Le décret du 24 novembre 2017 sur les plafonds de rémunération des praticiens intérimaires a indéniablement constitué une première avancée, mais son application gravement lacunaire a conduit l'Assemblée nationale à proposer, par l'article 10, un dispositif consistant à investir le comptable public de l'hôpital d'une mission de police du recours abusif. Le Sénat a tenté d'alerter, en commission des affaires sociales puis en séance publique au terme d'un débat nourri avec le ministre des solidarités et de la santé, contre les faux espoirs suscités par cette idée : il est en effet fort peu probable qu'un directeur d'hôpital de zone sous-dotée contraint de recourir à l'intérim refuse d'emblée les prix qui lui sont imposés par l'intérimaire au motif que le comptable public pratiquera une régularisation a posteriori .

Le transfert du contrôle de légalité de la dépense d'intérim à l'issue de l'engagement de cette dernière exposera au contraire l'hôpital - et son directeur - à d'importants contentieux . Cette disposition, essentiellement d'affichage, présente beaucoup plus de dangers que de ressources.
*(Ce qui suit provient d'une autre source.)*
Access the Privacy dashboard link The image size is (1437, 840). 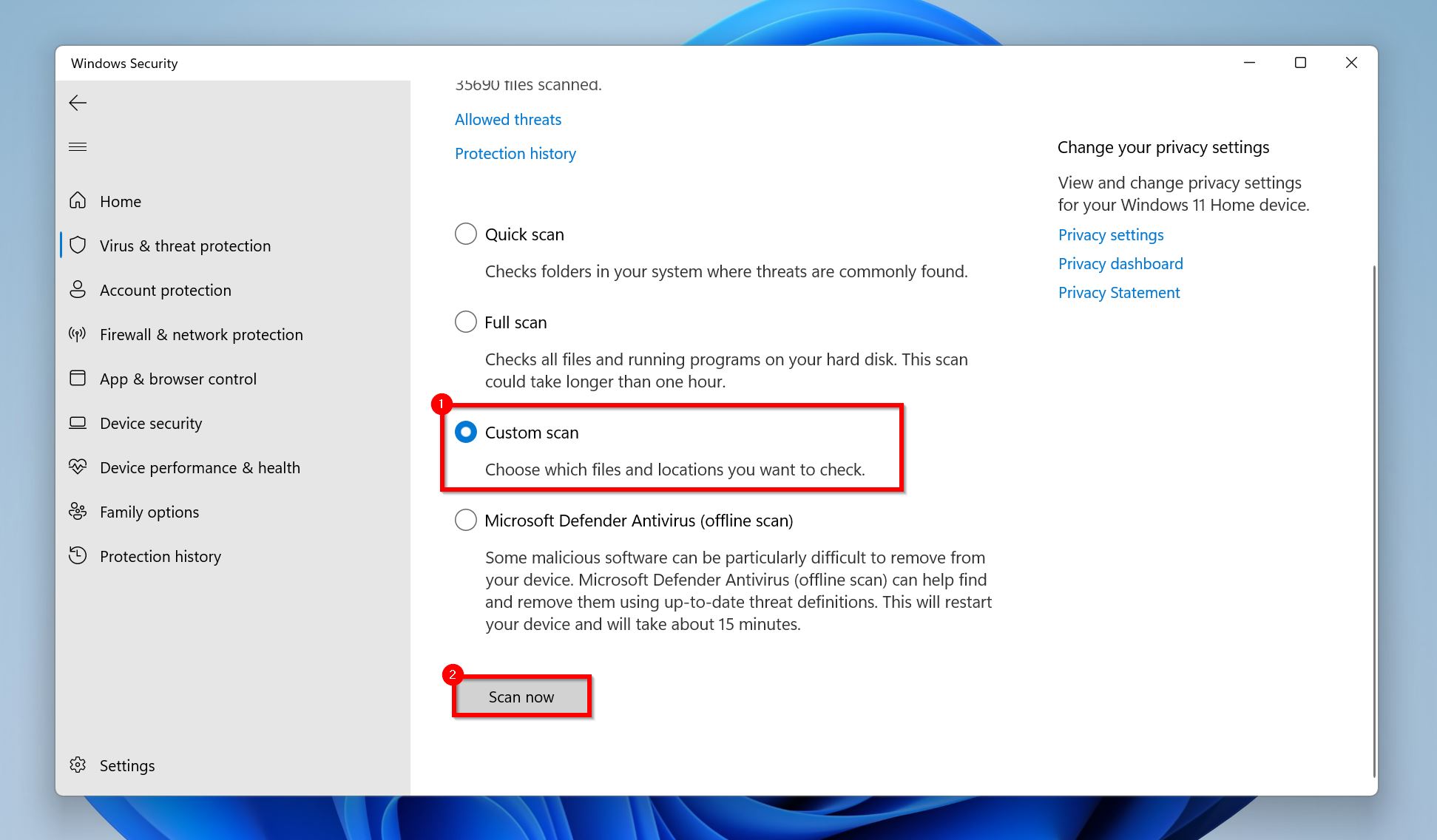point(1121,263)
Sur cette question particulièrement délicate, la commission des affaires sociales du Sénat remarque que les reproches adressés par la rapporteure de l'Assemblée nationale au dispositif alternatif qu'elle avait proposé ne sont pas fondés . En considérant que le recours aux instruments budgétaires ordinaires par lesquels l'établissement de santé rend compte à l'ARS de sa gestion - établissement prévisionnel de recettes et de dépenses (EPRD) et compte financier - n'offre pas le degré de précision suffisant à la détection d'un recours abusif à l'intérim médical, l'Assemblée nationale ignore les dispositions de l'article L. 6146-3 du code de la santé publique, auxquelles le Sénat avait arrimé son dispositif alternatif, et qui mentionne expressément un « montant journalier des dépenses susceptibles d'être engagées par praticien par un établissement public de santé au titre d'une mission de travail temporaire ».
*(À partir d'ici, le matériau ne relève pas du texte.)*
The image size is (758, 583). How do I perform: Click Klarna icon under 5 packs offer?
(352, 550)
La commission entend précisément faire figurer au compte financier de l'établissement les dépenses individuelles facturées par intérimaire et, en cas de dépassement du montant journalier évoqué, prévoyait l'obligation pour le directeur général de l'ARS de déférer au tribunal administratif les actes contractuels irréguliers avec recours de plein contentieux.

Enfin, l'Assemblée nationale a rétabli dans sa rédaction originelle l' article 11 de la proposition de loi, qui prévoit un volet managérial et de gouvernance au projet d'établissement, que le Sénat avait supprimé le considérant déjà largement satisfait.


* 1 Recommandation n° 42.

* 2 Conférence nationale des directeurs de centre hospitalier.